Seni Budaya

Dari Duka Kita Bangkit

SALAT - Jamaah salat Id bersiap melakukan salat Id berjamaah di Masjid Raya Lolu, jalan Mesjid Raya, Kamis 13 Mei 2021

Ini adalah tahun kedua, umat muslim melaksanakan salat idul fitri di tengah pandemi Covid-19. Memang tak separah edisi sebelumnya. Yang serba terbatas.

Ketika salah id hanya diperbolehkan dengan keluarga batih.
Ketika suami-suami menjadi imam sekaligus khatib di keluarga masing-masing.
Ketika para suami mendapat pengakuan mertua, karena mampu menjadi imam dengan lapal terbaik.
Ketika cinta para istri makin menebal saat melihat suaminya mampu menjadi khatib dengan pengetahuan agama yang mumpuni.

Tahun ini, walau Covid-19 muncul dengan ancaman varian baru, pemerintah melonggarkan salat idul fitri. Tidak boleh di lapangan terbuka. Cukup di masjid. Dengan protokol kesehatan yang ketat tentu saja. Sikap longgar pemerintah disambut dengan sukacita. Maka sejak semalam, saat takbir dan tahmid membelah langit Palu, umat muslim larut dalam kesibukan masing-masing. Mulai dari menyiapkan properti di mesjid, membuat garis shaf berjarak, menyetel mik, menyiapkan pensanitasi tangan (hand sanitizer) hingga yang menceburkan diri di lautan manusia. Membiarkan diri bermandi peluh di pusat-pusat perbelanjaan, berburu barang baru.

Baju baru.
Kursi baru.
Horden baru.
Panci baru.
Istri baru.. upsss salah.

Tahun ini walau idul fitri masih kurang lengkap karena larangan mudik namun tidak mengurangi keceriaan. Inilah refleksi warga yang hendak menyambut hari kemenangan.
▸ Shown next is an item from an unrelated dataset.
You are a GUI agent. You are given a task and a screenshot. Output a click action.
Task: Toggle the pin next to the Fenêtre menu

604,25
Setelah setahun sebelumnya, dipaksa ngendon di rumah bahkan sebagian memilih membatasi bersilaturahmi ke rumah kerabat karena anjuran di rumah aja (work from home).
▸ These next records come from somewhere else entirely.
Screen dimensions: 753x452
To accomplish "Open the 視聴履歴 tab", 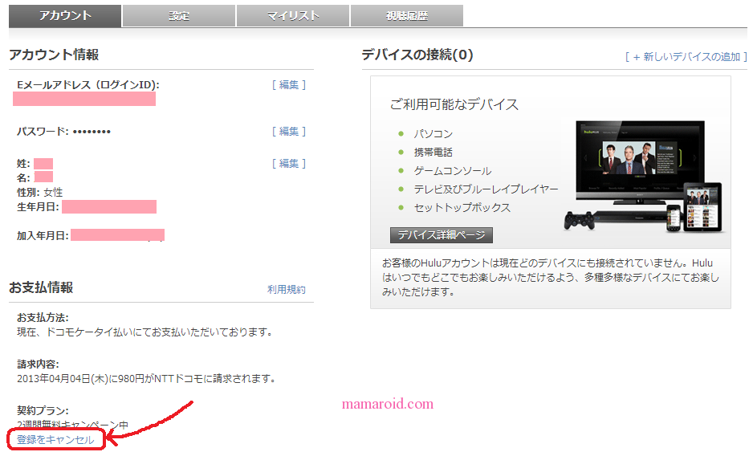I will [406, 16].
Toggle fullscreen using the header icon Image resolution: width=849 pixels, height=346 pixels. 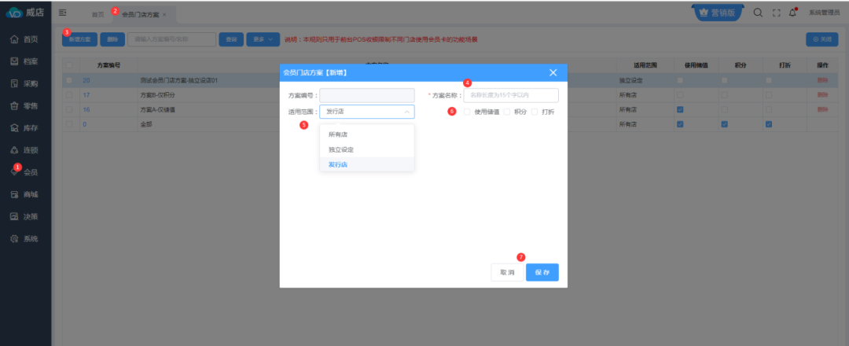coord(776,13)
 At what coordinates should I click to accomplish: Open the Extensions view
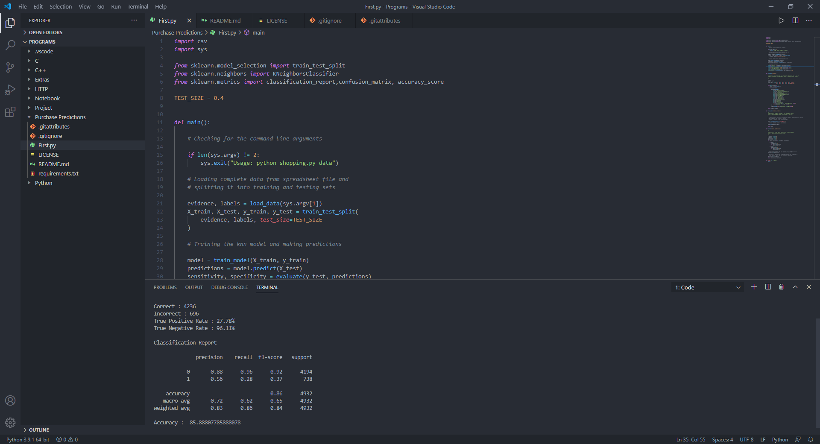(x=10, y=112)
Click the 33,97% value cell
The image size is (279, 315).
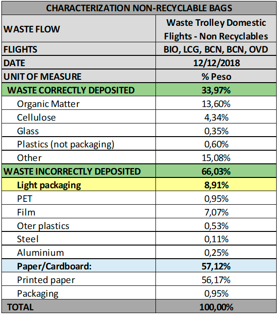[x=216, y=90]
KHUSUK – Melakukan salat tahiyatul masjid sebelum masuk salat idul fitri di masjid Alhaq Palu, Kamis , 13 Mei 2021

Takbir dan tahmid terus berkumandang semalam suntuk. Seolah mengingatkan yang terlelap untuk beranjak dari tidurnya. Segera berbenah menuju masjid, surau dan langgar. Demi menggenapi hari kemenangan yang diraihnya dengan salat dua rakaat. Maka seiring dengan fajar menyingsing, warga membanjiri masjid, surau dan mushala terdekat.
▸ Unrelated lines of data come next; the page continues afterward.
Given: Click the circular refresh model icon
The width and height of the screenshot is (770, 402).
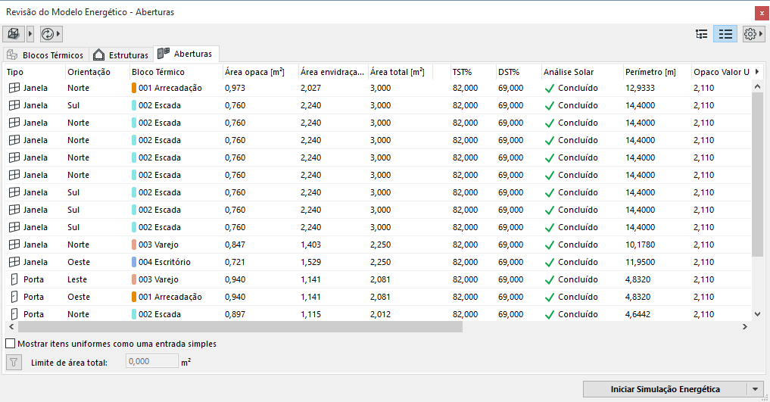Looking at the screenshot, I should point(48,34).
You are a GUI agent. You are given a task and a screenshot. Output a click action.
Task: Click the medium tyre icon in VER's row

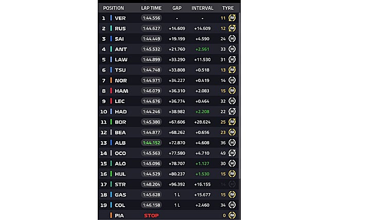click(x=232, y=18)
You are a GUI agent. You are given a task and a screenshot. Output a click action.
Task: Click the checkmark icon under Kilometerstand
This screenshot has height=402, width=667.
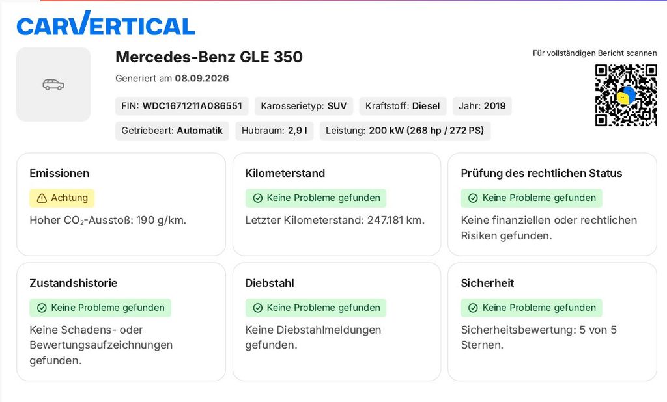pos(258,198)
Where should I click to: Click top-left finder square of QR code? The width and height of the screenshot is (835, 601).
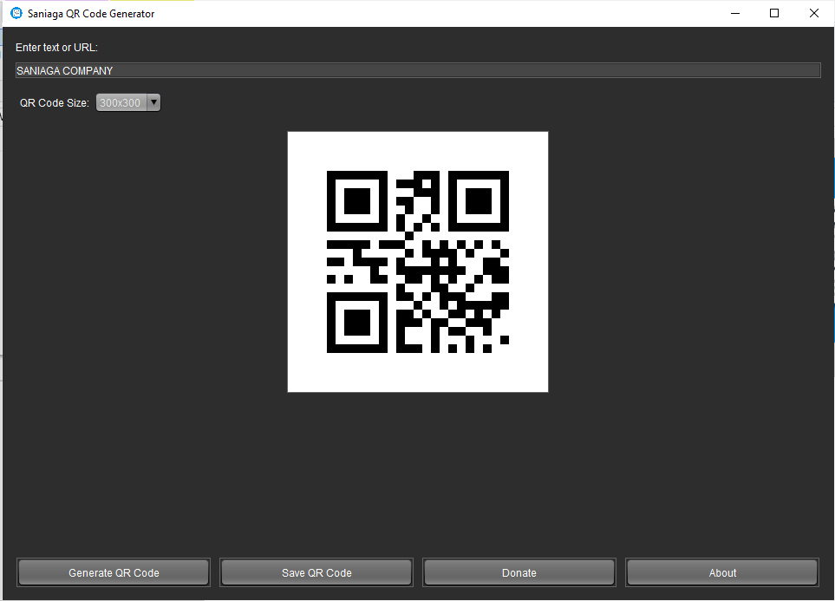pyautogui.click(x=356, y=201)

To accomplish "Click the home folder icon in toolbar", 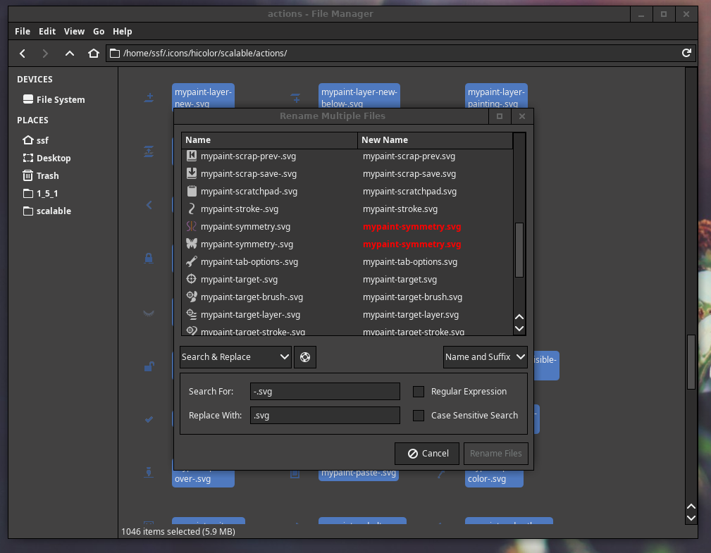I will (x=93, y=54).
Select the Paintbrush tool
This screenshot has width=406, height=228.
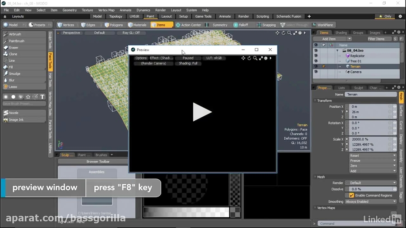point(16,41)
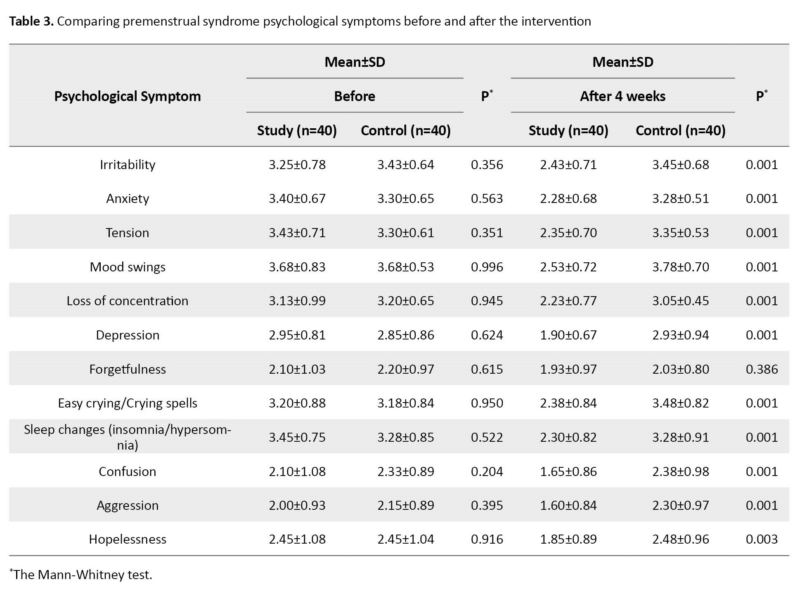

Di sana mereka membentuk shaf-shaf yang kokoh, ingin meneguhkan komitmen sebagai umatan wahidah (umat tauhid) yang tak mudah dicerai berai termasuk oleh pandemi Covid-19 sekalipun. Di sana pula, umat melakukan gerakan salat yang sama, menghadap kiblat yang sama, berikrar pada tauid yang sama serta menyembah Tuhan yang sama.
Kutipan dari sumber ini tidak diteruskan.